═══ Data rows ═══
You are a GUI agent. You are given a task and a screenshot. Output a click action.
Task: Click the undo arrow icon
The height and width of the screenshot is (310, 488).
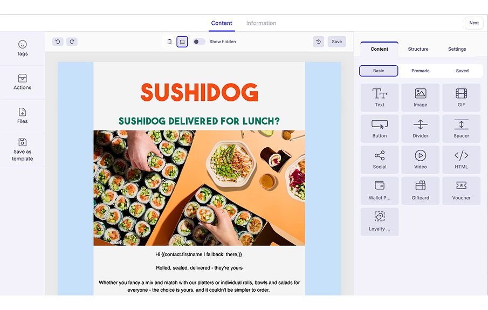(58, 42)
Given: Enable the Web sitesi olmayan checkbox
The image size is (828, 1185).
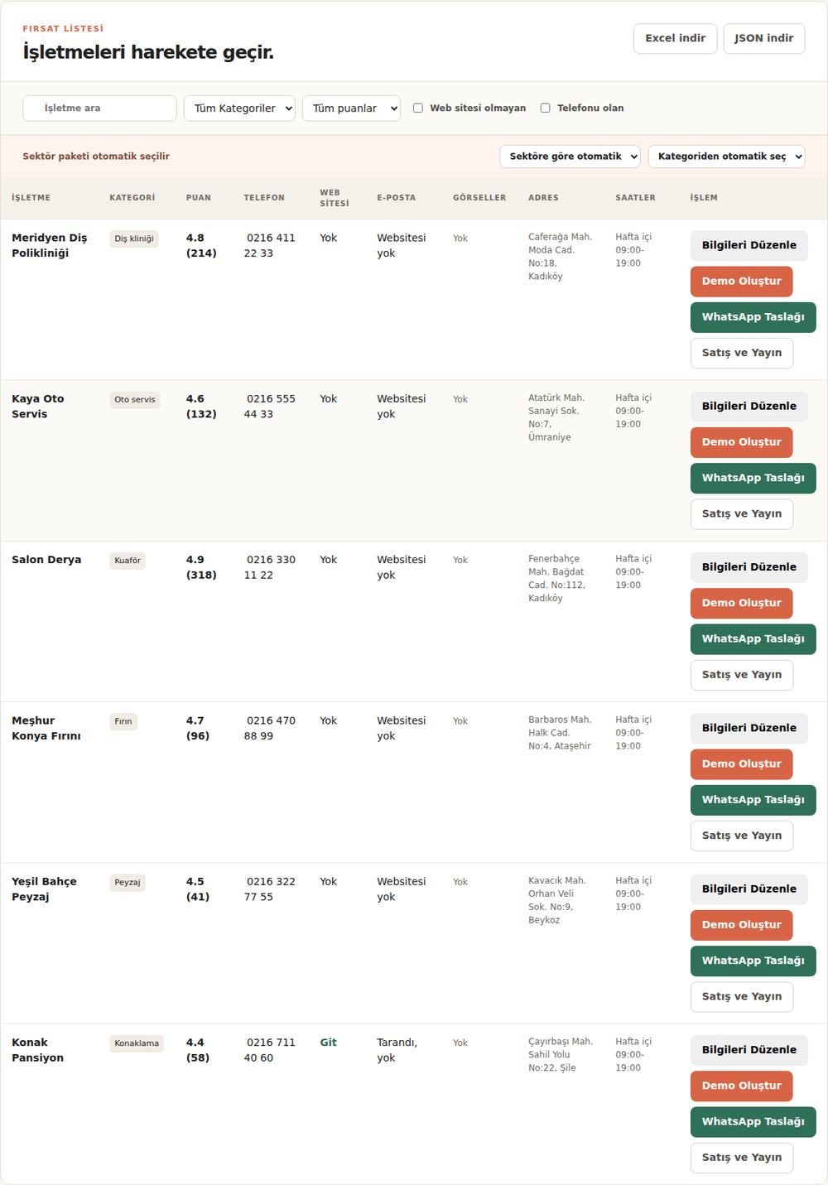Looking at the screenshot, I should (x=418, y=108).
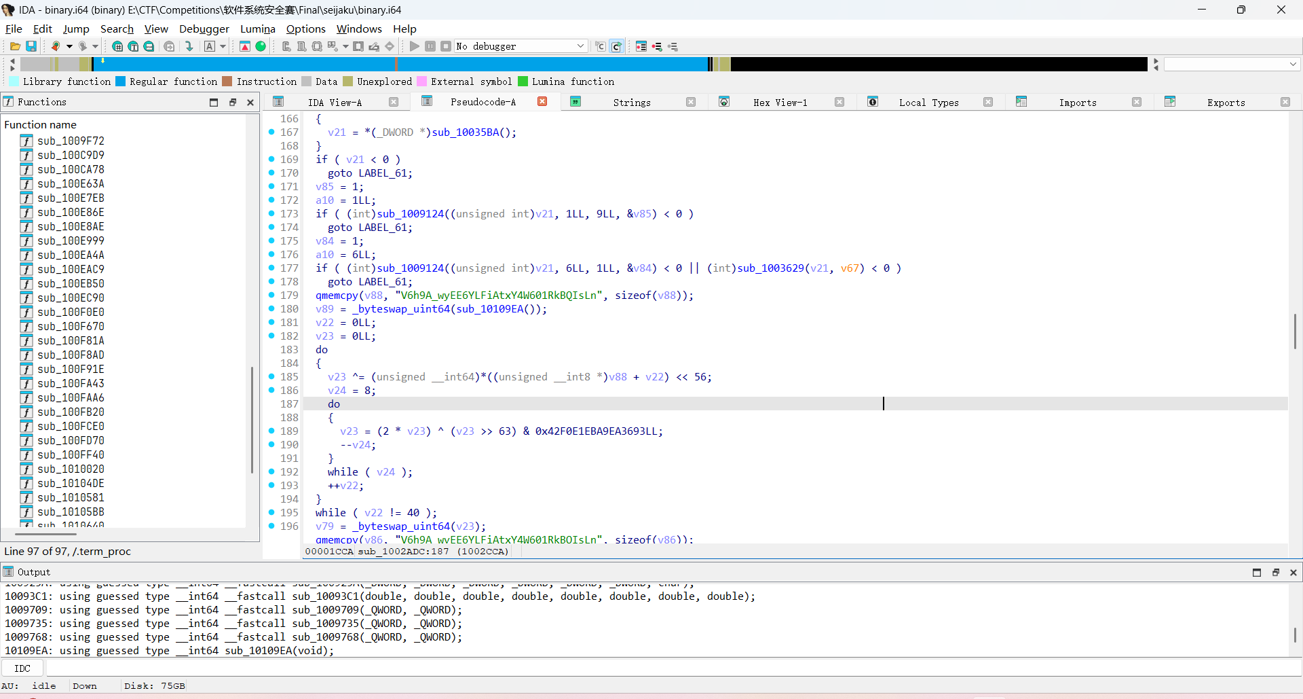Toggle breakpoint dot at line 179
Image resolution: width=1303 pixels, height=699 pixels.
click(271, 295)
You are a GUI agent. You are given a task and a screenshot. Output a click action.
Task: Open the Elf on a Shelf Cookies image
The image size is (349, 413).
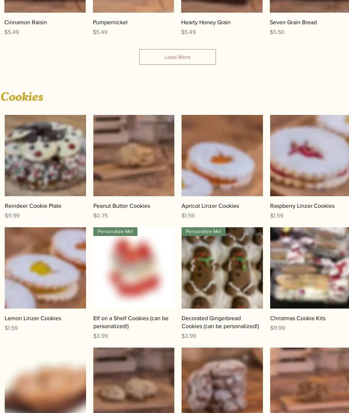(134, 268)
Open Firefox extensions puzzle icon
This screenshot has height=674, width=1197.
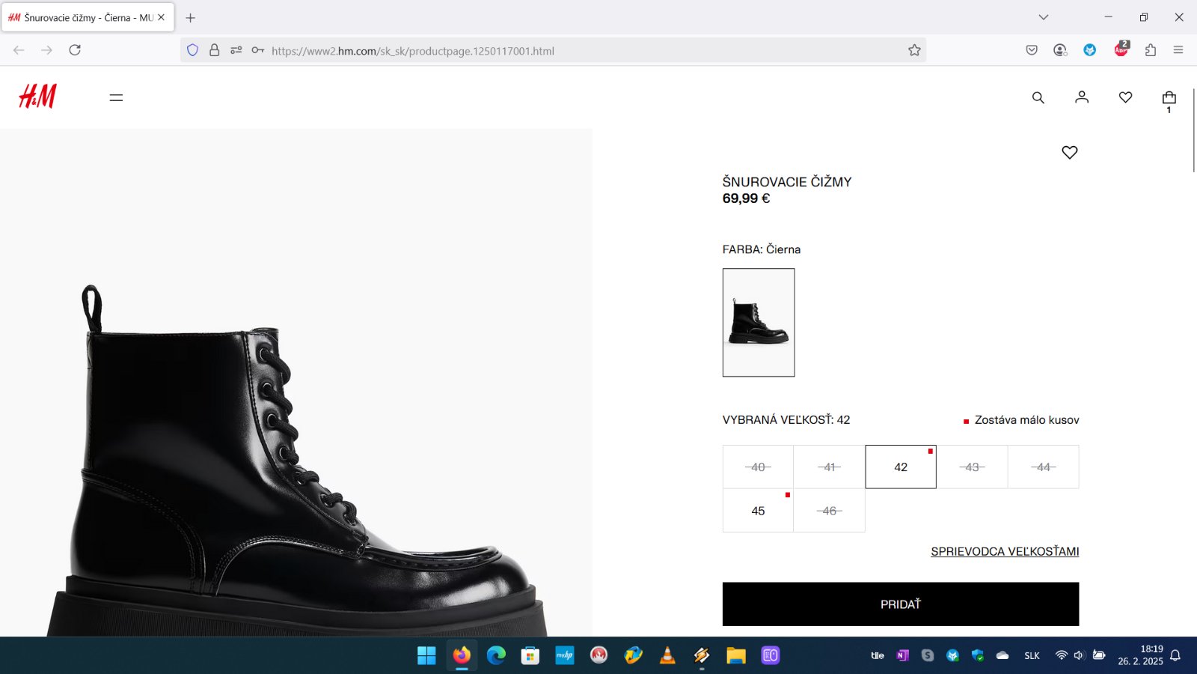(x=1151, y=50)
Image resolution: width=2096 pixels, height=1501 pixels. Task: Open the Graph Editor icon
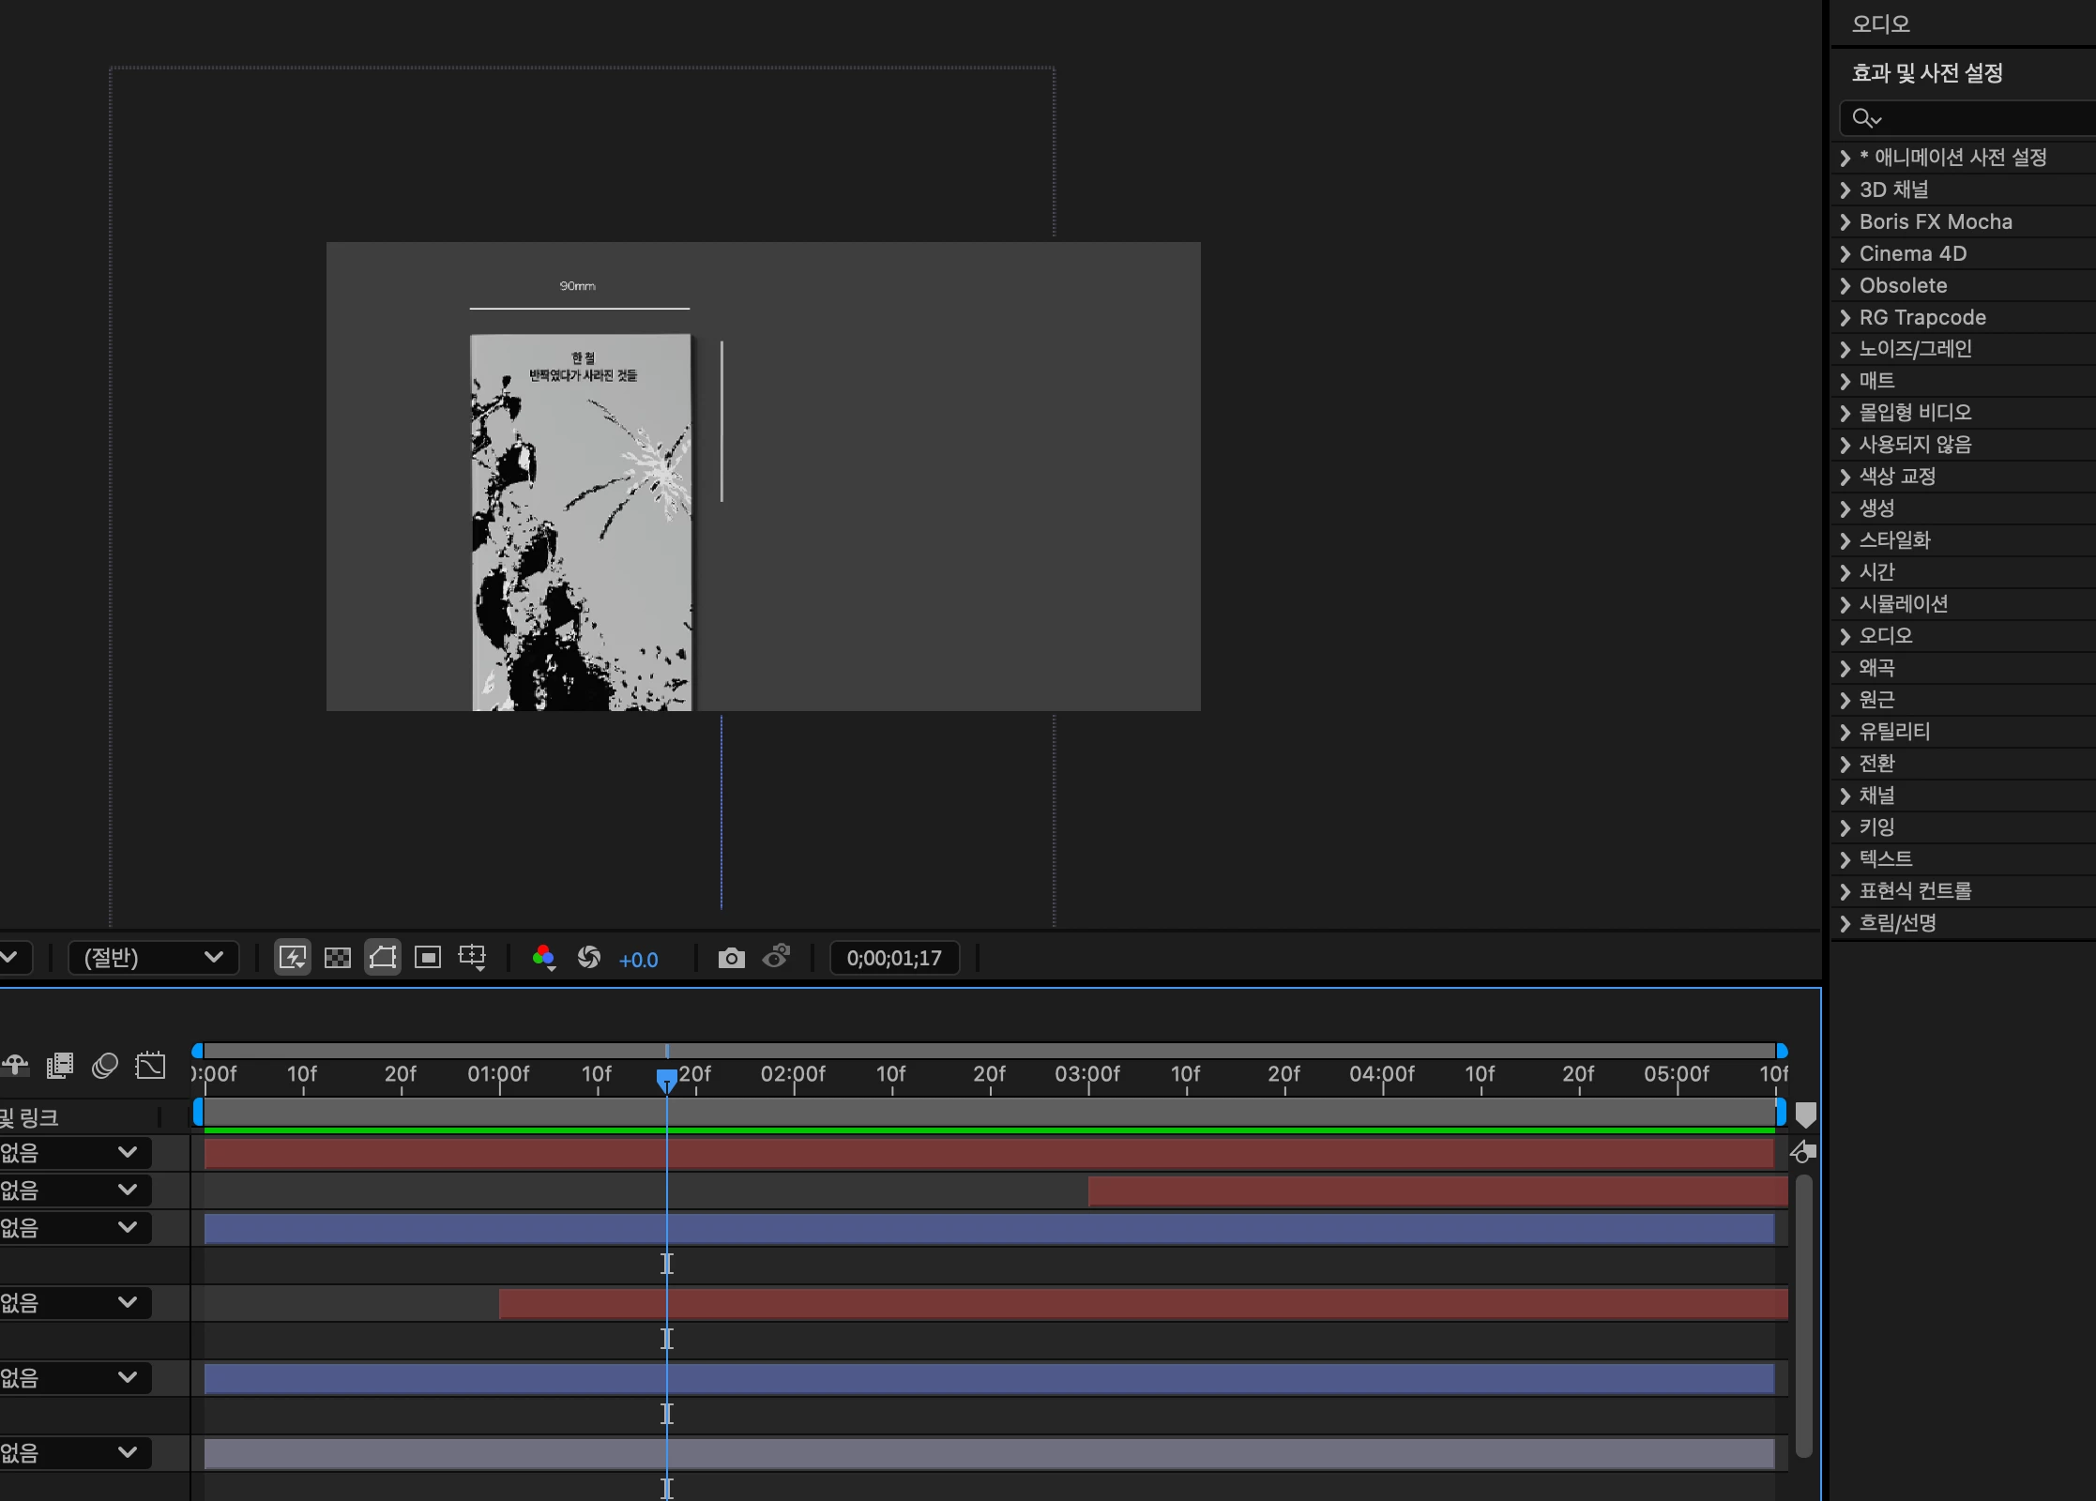click(150, 1066)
═══
What you have to do: Copy the lines above word for word, leaving out the pictures.

Final result:
You are a GUI agent. You are given a task and a screenshot. Output a click action.
Task: Click the undo arrow icon
The height and width of the screenshot is (310, 488).
(58, 42)
Given: Enable the Web sitesi olmayan checkbox
The image size is (828, 1185).
Looking at the screenshot, I should (x=418, y=108).
Toggle breakpoint dot at line 179
Image resolution: width=1303 pixels, height=699 pixels.
click(271, 295)
You are a GUI agent. You are given a task and a screenshot. Output a click action.
Task: Open the Elf on a Shelf Cookies image
The image size is (349, 413).
(134, 268)
Open Firefox extensions puzzle icon
This screenshot has height=674, width=1197.
(x=1151, y=50)
Image resolution: width=2096 pixels, height=1501 pixels. Task: Open the Graph Editor icon
click(150, 1066)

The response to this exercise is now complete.